Some say the system to fund the humanitarian response to conflicts and disasters is broken beyond repair. Some say it just needs a tweak. But everyone agrees, global humanitarian financing needs to change. Because it's too important to fail.
That’s why, in May last year, the United Nations set up the High-Level Panel on Humanitarian Financing — to find ways to close the widening gap between humanitarian needs and the resources available to service them.
According to the U.N., around 125 million people in the world today are in need of some form of humanitarian assistance. The number of people dying in wars has risen dramatically during the past few years. More people have been forced to flee their homes than at any other time since World War II. The calamitous 5-year-old Syrian conflict is one of the major causes of the situation.

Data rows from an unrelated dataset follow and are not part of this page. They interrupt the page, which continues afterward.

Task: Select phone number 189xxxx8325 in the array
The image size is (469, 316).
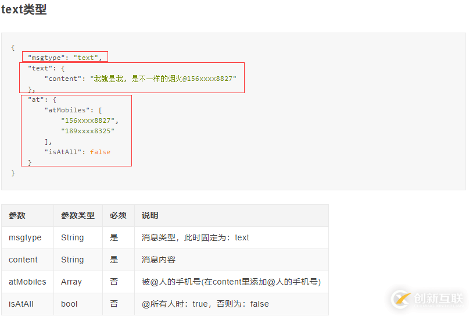Action: 88,131
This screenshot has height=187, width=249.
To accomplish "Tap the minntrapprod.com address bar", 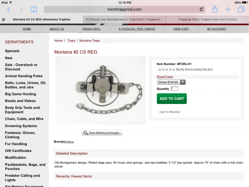I will (x=125, y=9).
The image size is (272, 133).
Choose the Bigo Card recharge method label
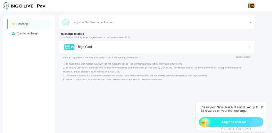(85, 47)
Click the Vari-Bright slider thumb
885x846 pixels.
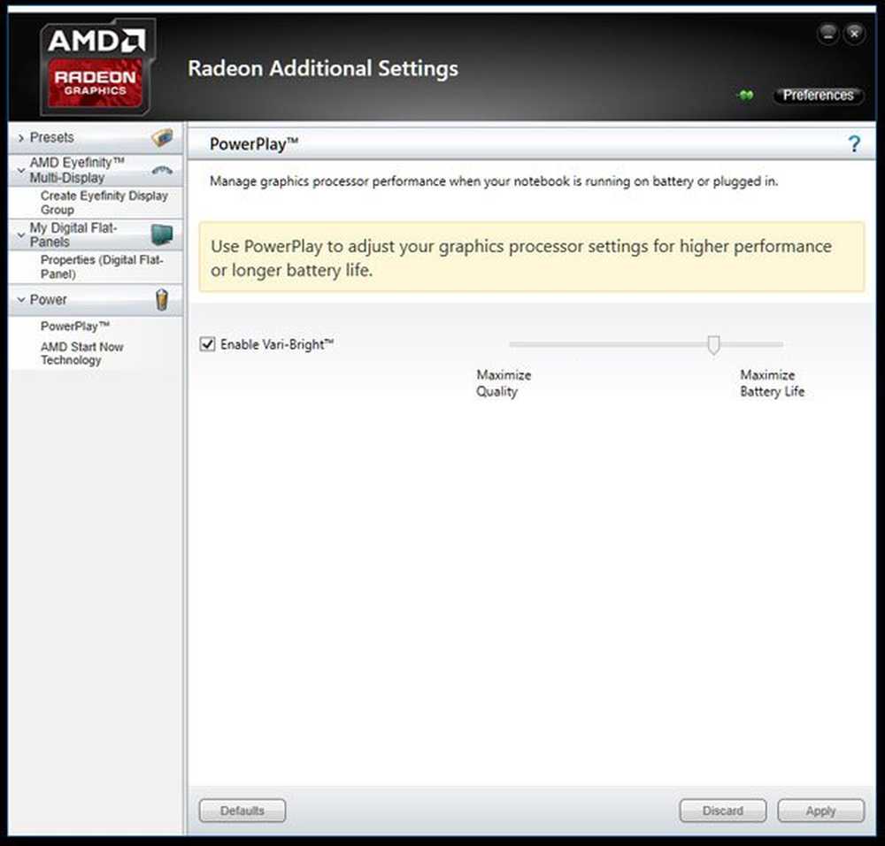click(713, 345)
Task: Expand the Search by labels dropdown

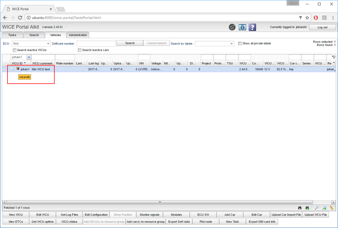Action: point(214,44)
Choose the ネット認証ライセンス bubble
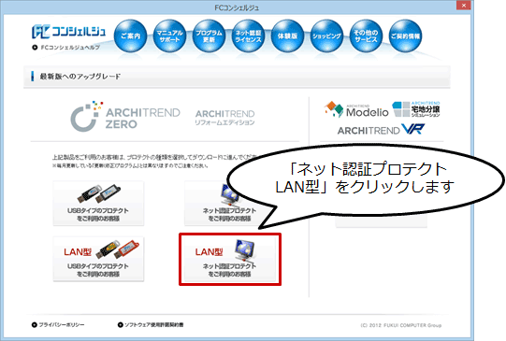506x341 pixels. click(x=248, y=36)
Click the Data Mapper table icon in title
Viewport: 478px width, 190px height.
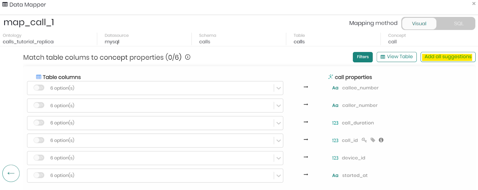point(5,4)
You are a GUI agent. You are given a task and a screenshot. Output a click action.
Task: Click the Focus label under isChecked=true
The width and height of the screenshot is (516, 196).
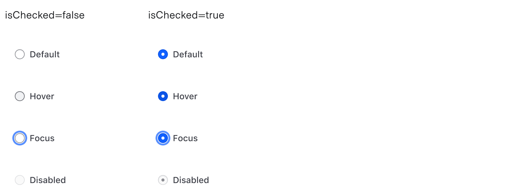[x=185, y=138]
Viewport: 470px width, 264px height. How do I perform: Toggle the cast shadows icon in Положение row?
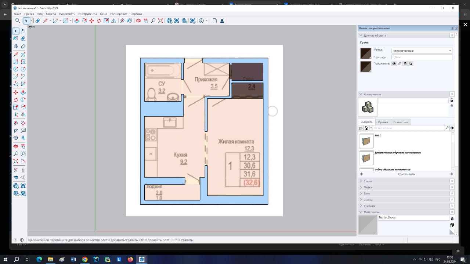tap(405, 63)
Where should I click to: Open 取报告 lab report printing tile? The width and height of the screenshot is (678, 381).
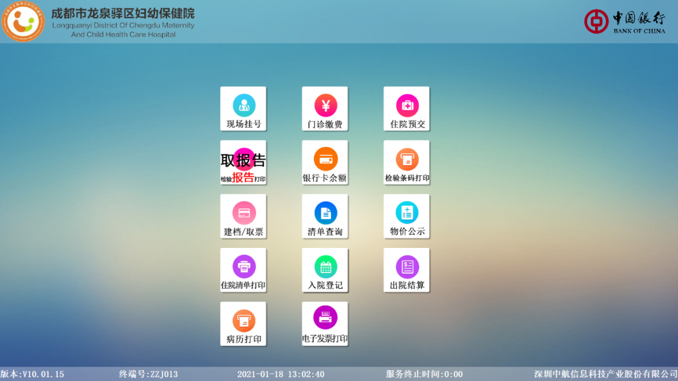point(244,163)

Last year, the budget of the International Committee of the Red Cross was at a record 1.6 billion Swiss francs ($1.58 billion). This year, it will rise again to 1.7 billion. This figure is 50 percent more than it was five years ago. But while global generosity has never been higher, needs are still outstripping means to respond.
As humanitarian assistance needs rise, a newly released U.N. report defines the gaps in financing and the ways the global development community can work together to close them. Devex takes a closer look.
Reporting last week in Dubai, the high-level panel unveiled a set of recommendations. They ranged from promoting development finance in protracted crises, to increasing the funding of new donors by ensuring their contributions get the recognition they deserve, and engaging the private sector to commit resources and skills.
To complement these recommendations, I believe the following actions also need to be taken in order to get humanitarian financing back on track for 2016 and beyond:
1. End the “truck and chuck” myth of humanitarian work.
Today’s armed conflicts are complex and can last for decades with people being attacked, displaced, and suffering a lack of basic resources, over and over again. Just look at Afghanistan and South Sudan as examples. We need to stop seeing such conflicts as temporary blips, where we simply truck aid in to deal with the short-term needs then, stop, and then do it all over again when the conflict flares up once more. We need to recognize such conflicts often have long term, structural, socio-economic causes — and we need to treat them as such.
2. Realize that in countries affected by chronic conflict, the distinction between humanitarian funding and development funding is artificial.
People living through armed conflicts need infrastructure and services that will last, and the last thing on their mind is which budget line applies. To respond to people’s needs, humanitarian action has evolved from a temporary fix to a long-term safety net.
Humanitarian organizations like the ICRC, are often sustaining vital services like health, urban water supply, power systems and even prisons, over the long-term. But we are doing this on short-term humanitarian budgets. Moreover, as conflicts last longer, development gains in fields like public health and education are halted or rapidly reversed. With this in mind, the understanding of humanitarian assistance as an emergency stopgap, is obsolete.
3. Cut the bureaucratic strings that tie money down.
The relatively unpredictable flow of funds to humanitarian organizations and the bureaucratic strings often attached to them, can have a highly negative impact on an organization's ability to plan and execute programs effectively.
We need to be able to rely on predictable income flows to plan sustainable programs. Money that is not earmarked and has few conditions attached, is far more useful — and provides far better results. This means crucial aid can be given based on need — rather than being dependent on short-term media attention or the political interests of states.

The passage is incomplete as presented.